Exactly the lines from the one containing "This screenshot has width=1200, height=807." through the final line of the data below, with pictures omitted, make up the answer.

Top of Task data

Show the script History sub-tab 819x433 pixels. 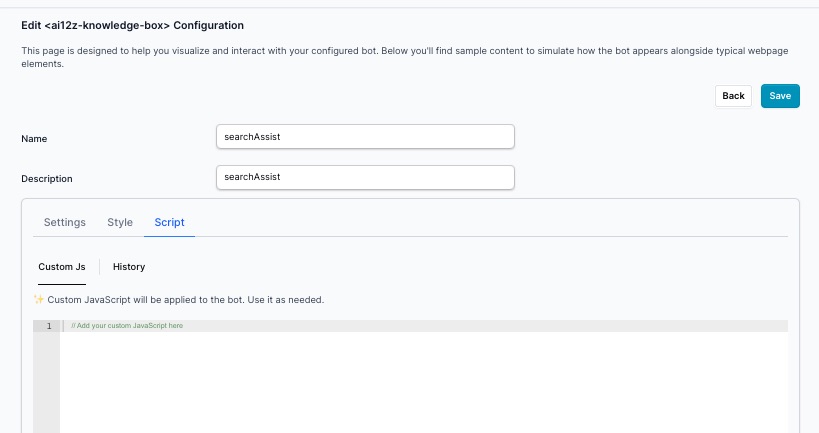tap(129, 267)
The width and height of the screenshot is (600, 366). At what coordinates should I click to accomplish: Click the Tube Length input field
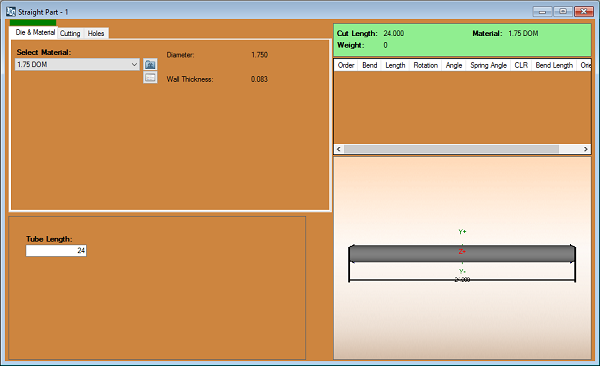[x=56, y=250]
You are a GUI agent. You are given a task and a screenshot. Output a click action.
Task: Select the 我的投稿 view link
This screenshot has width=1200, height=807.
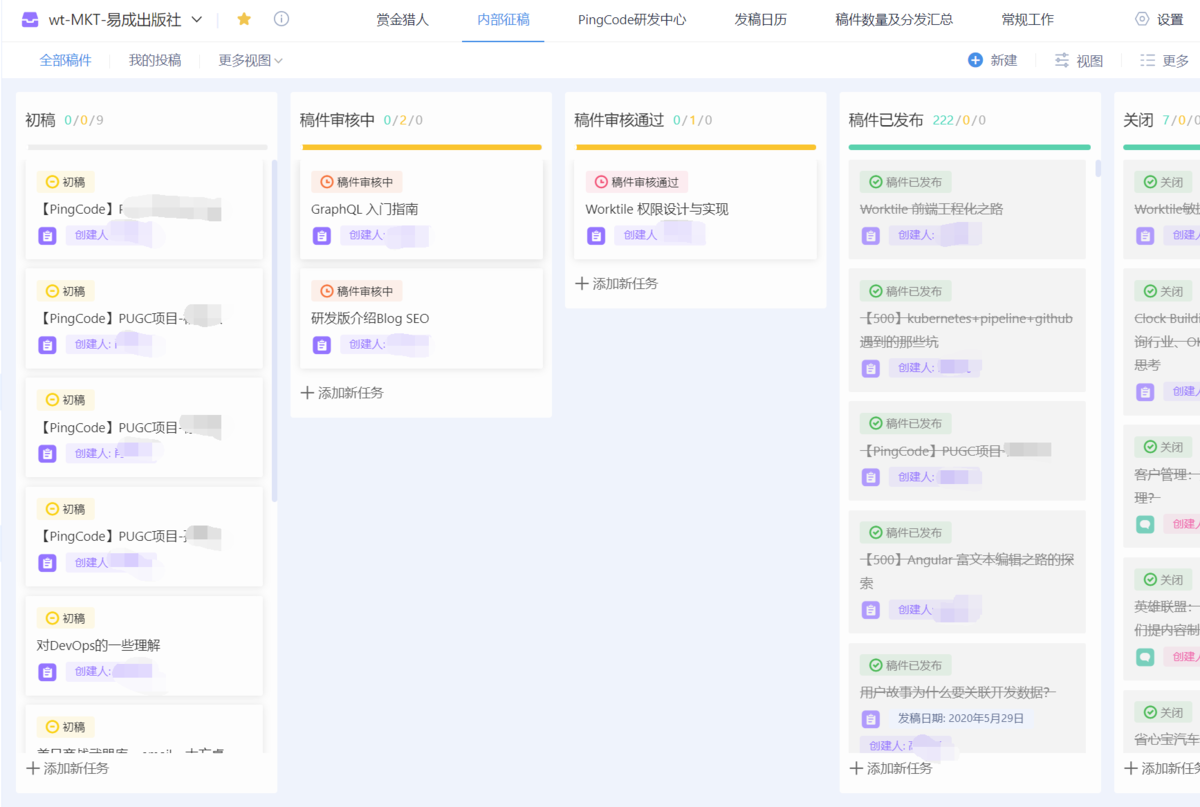(x=155, y=60)
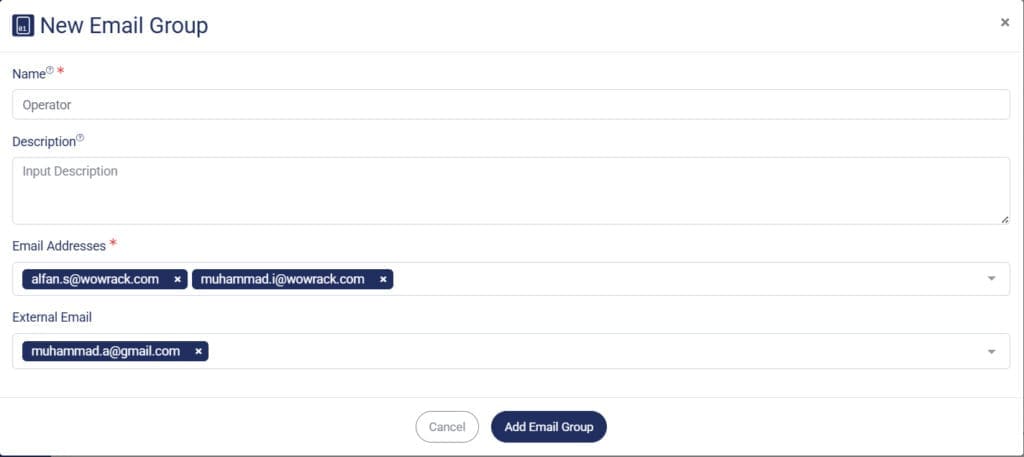Close the New Email Group dialog

coord(1005,22)
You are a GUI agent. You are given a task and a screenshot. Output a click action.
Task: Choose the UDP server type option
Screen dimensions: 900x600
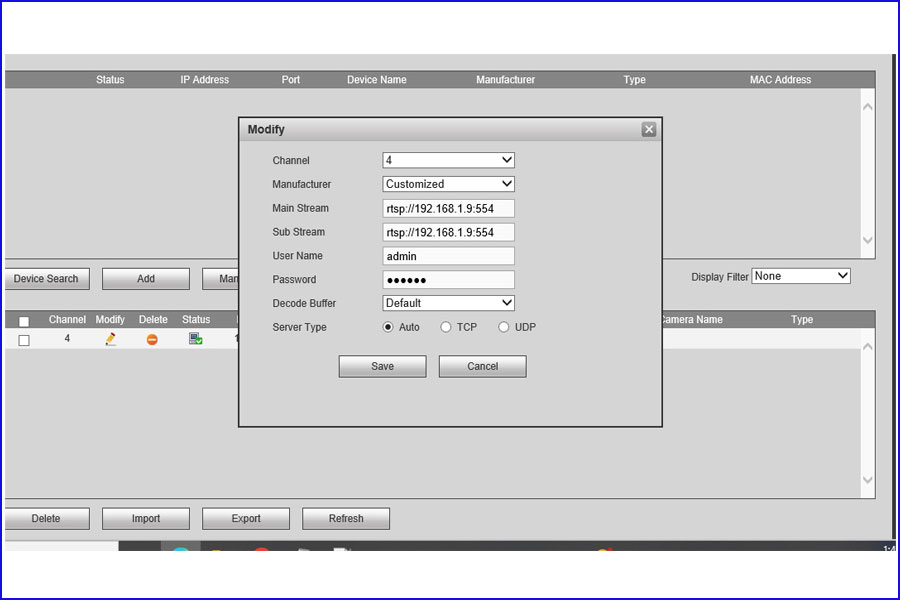click(x=504, y=327)
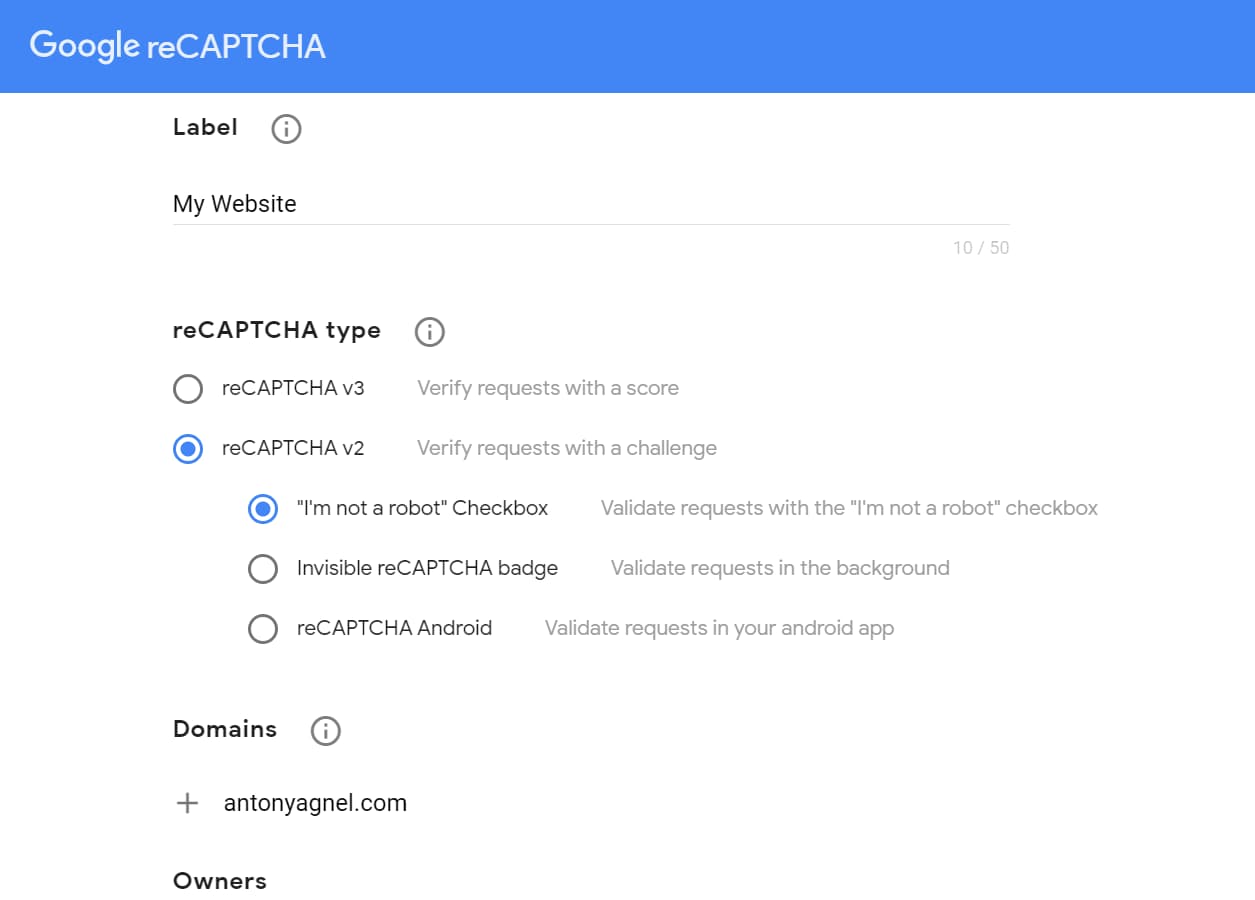Select the reCAPTCHA v3 radio button
The image size is (1255, 900).
188,389
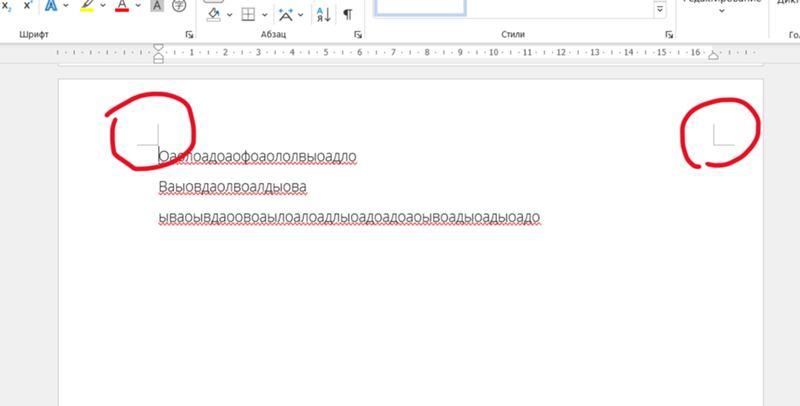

Bottom of Task data

Response =>
This screenshot has width=1200, height=807.
(x=155, y=60)
Close the New Email Group dialog

coord(1005,22)
You are a GUI agent. You are given a task and a screenshot. Output a click action.
Task: Choose the UDP server type option
Screen dimensions: 900x600
click(x=504, y=327)
Select the reCAPTCHA v3 radio button
The image size is (1255, 900).
188,389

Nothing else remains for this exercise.